Weibull plots are often used in the design of products fabricated from brittle materials. They are used to estimate the cumulative probability that the given sample will fail under a given load. These plots are based on MOR data obtained on a representative population of samples prepared and, where possible, tested in a manner similar to that which the products will experience during use. The data can be used (with some caveats – low probabilities are calculated from extrapolated data) to specify an applied stress at which a given fraction of samples will fail. Thus, if the application requires that less than 1 sample in 10,000 fail during use, the data can be used to estimate the stress that would cause this fraction of failure. Once the information is known, you may be able to use it to design the product such that no part of the sample reaches the stress (i.e. by choosing sample thickness, length, or some other geometrical factor), or by altering the conditions of use to avoid such stresses.


Figure 4: Weibull plot of cumulative failure probability vs. applied tensile stress on logarithmic scale for various treatment times.

For products used in a given environment, and which have a specified geometry, improvements in the probability of failure require an increased strength. The figure above provides several examples of Weibull plots for glasses strengthened by ion exchange.

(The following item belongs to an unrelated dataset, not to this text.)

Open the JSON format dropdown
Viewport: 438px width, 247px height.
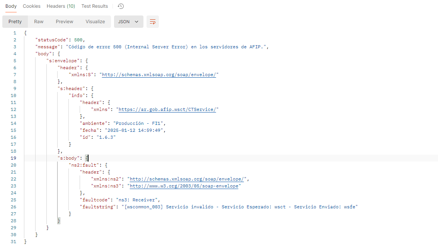click(x=128, y=22)
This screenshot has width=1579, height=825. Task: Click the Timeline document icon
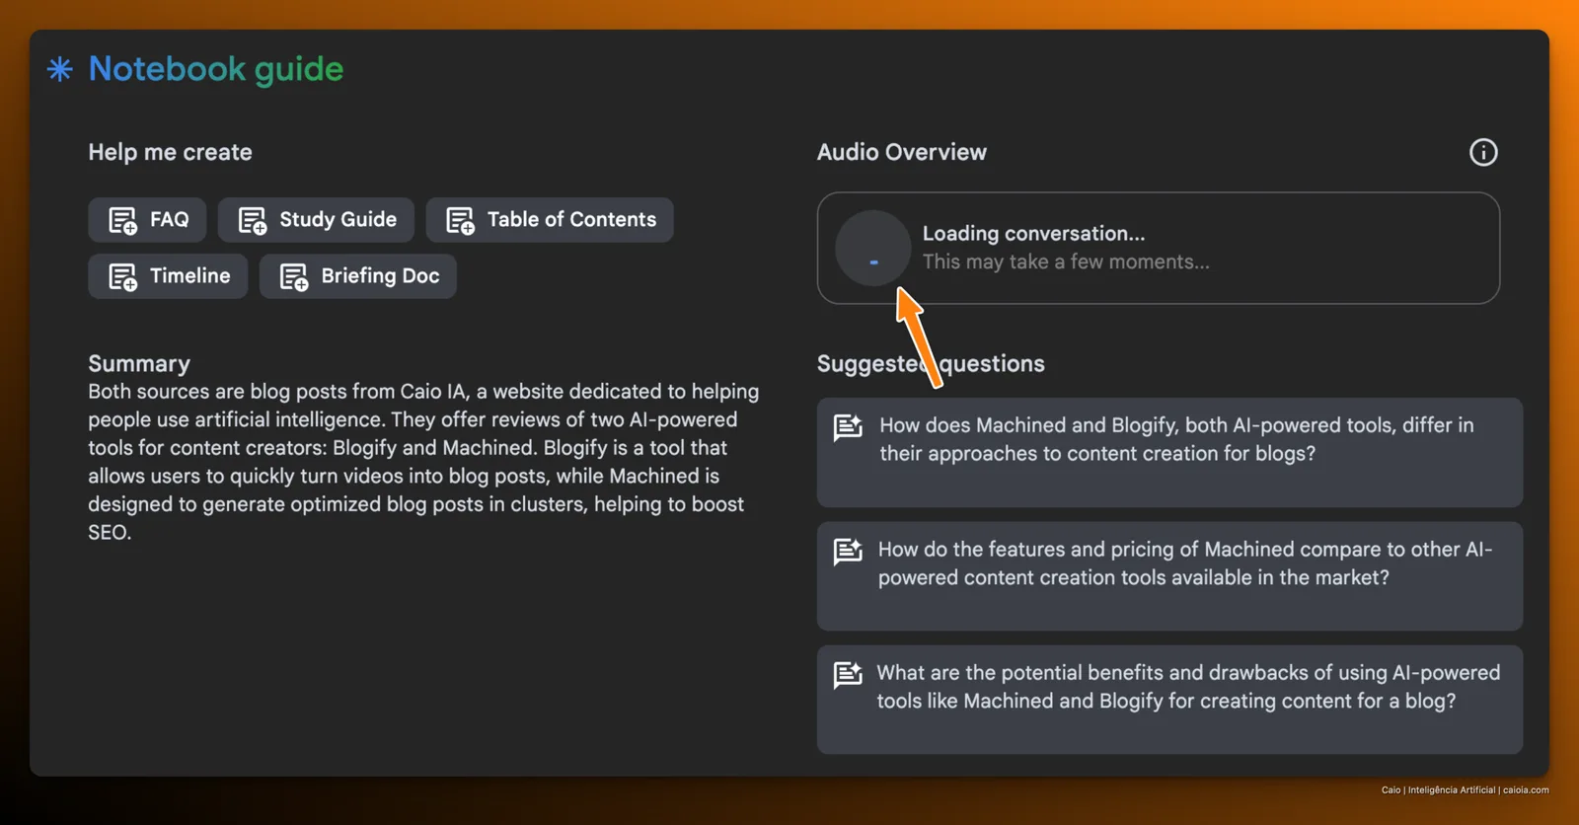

Importantly, as mentioned in Process Design, short exchange times increase the average MOR but may not improve the weakest strengths significantly and in some cases can actually weaken the glass. As a result, one may have the same, or even greater, number of failures at low stress for the strengthened materials as for the unstrengthened material. Long exchange times typically reduce the number of low-stress failures relative to short exchange times, but do not significantly increase the maximum failure stress. Effects of post-treatment handling are often overlooked in chemical strengthening. However, since the case depth is much smaller than in thermal tempering, it needs to be considered in designing a process. Generally, scratch resistance and abrasion resistance increase, but if the case is not sufficiently deep, even light abrasion can reduce the strengths to values near, or even below, those of unstrengthened glass. Tests of abraded strengths need to be carried out for products which will experience such handling problems.


Figure 5: The effect of post-treatment abrasion on the strength
of chemically strengthened glass.

Figure 5 is a Weibull plot which includes the effect of abrasion and illustrates that untreated samples and those having a short exchange treatment with post-treatment abrasion will experience 1% cumulative failure at a stress of about 100 MPa.